# SUPPLIED DATA:
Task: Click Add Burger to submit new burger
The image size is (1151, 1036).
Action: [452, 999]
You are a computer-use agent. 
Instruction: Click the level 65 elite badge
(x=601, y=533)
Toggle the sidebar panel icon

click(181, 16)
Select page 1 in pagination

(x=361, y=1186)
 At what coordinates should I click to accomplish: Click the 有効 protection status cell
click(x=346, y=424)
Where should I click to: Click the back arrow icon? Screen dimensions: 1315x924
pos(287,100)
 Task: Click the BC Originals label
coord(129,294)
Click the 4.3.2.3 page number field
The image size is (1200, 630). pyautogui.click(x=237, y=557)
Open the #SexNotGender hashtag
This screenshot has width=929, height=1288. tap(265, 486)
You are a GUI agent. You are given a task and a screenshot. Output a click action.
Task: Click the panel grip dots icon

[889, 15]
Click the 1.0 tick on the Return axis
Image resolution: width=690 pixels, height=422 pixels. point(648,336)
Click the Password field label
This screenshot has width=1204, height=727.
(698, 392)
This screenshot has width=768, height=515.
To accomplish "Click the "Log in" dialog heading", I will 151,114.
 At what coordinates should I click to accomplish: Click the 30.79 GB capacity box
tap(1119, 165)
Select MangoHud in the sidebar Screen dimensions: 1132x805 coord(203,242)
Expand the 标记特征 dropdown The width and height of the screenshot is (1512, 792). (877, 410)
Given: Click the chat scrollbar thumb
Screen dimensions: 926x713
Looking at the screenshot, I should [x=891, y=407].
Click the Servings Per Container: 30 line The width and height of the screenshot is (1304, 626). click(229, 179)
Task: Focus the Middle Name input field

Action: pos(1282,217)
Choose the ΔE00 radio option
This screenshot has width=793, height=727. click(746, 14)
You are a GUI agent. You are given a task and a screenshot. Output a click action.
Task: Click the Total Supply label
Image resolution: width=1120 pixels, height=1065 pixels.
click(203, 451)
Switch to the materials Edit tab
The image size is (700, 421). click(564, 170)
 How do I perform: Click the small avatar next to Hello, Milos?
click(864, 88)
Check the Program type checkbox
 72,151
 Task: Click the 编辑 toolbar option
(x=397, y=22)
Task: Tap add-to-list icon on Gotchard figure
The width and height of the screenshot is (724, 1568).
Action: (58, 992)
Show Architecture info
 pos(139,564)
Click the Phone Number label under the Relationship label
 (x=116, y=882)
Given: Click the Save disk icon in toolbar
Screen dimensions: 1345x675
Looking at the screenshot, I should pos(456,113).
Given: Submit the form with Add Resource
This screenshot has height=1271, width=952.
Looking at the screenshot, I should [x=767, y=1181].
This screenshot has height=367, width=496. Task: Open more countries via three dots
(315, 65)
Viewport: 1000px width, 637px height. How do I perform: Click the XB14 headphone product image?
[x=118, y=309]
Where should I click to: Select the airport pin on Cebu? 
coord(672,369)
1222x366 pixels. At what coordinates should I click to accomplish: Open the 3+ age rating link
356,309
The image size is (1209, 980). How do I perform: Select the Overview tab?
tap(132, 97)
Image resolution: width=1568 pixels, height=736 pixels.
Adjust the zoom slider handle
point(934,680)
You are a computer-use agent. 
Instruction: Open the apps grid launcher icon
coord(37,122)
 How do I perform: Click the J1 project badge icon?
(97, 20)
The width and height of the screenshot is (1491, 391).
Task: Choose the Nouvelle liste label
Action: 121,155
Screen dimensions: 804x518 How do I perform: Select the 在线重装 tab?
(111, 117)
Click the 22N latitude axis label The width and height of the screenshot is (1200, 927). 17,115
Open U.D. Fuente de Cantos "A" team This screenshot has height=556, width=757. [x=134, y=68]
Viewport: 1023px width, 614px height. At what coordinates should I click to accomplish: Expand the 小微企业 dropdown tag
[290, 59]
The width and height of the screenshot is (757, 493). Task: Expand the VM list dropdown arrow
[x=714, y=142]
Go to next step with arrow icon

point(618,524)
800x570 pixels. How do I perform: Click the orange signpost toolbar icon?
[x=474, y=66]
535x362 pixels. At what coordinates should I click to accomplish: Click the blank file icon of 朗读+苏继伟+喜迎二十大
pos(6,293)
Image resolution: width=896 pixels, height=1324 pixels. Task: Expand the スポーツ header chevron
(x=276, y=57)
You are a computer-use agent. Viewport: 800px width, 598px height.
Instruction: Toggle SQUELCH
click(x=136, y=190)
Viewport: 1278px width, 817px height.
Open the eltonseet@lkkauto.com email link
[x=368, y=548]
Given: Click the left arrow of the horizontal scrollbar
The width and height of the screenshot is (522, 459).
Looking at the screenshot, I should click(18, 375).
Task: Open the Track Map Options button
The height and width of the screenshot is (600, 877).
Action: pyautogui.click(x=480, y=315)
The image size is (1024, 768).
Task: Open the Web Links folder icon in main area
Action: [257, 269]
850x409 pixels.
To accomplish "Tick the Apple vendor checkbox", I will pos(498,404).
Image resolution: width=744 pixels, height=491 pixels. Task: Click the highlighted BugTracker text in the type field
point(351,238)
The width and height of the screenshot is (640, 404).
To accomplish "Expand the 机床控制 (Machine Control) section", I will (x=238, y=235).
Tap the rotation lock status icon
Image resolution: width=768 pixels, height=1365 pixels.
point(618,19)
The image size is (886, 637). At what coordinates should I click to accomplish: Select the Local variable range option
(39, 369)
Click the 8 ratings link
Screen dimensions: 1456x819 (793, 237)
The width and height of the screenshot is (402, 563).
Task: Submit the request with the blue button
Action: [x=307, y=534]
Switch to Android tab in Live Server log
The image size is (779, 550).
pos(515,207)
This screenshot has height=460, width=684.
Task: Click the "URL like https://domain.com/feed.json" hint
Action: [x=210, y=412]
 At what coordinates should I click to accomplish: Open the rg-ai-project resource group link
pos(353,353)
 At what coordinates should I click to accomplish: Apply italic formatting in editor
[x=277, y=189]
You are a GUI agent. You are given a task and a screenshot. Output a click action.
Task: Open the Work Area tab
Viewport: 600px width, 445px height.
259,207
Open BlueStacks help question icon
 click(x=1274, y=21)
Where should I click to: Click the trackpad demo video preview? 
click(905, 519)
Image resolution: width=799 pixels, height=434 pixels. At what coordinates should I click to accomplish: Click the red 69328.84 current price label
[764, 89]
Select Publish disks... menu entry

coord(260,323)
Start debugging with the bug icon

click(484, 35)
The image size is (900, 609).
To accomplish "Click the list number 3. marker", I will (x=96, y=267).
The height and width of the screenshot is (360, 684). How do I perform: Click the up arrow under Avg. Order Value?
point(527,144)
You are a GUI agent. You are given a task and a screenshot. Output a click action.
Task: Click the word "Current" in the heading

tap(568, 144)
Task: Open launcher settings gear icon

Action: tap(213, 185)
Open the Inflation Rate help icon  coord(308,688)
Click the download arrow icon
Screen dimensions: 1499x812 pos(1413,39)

# WHAT YOU NEED TO DO:
What must be returned is only the number of lines in the records that hold the word "scrollbar".

# SOLUTION:
2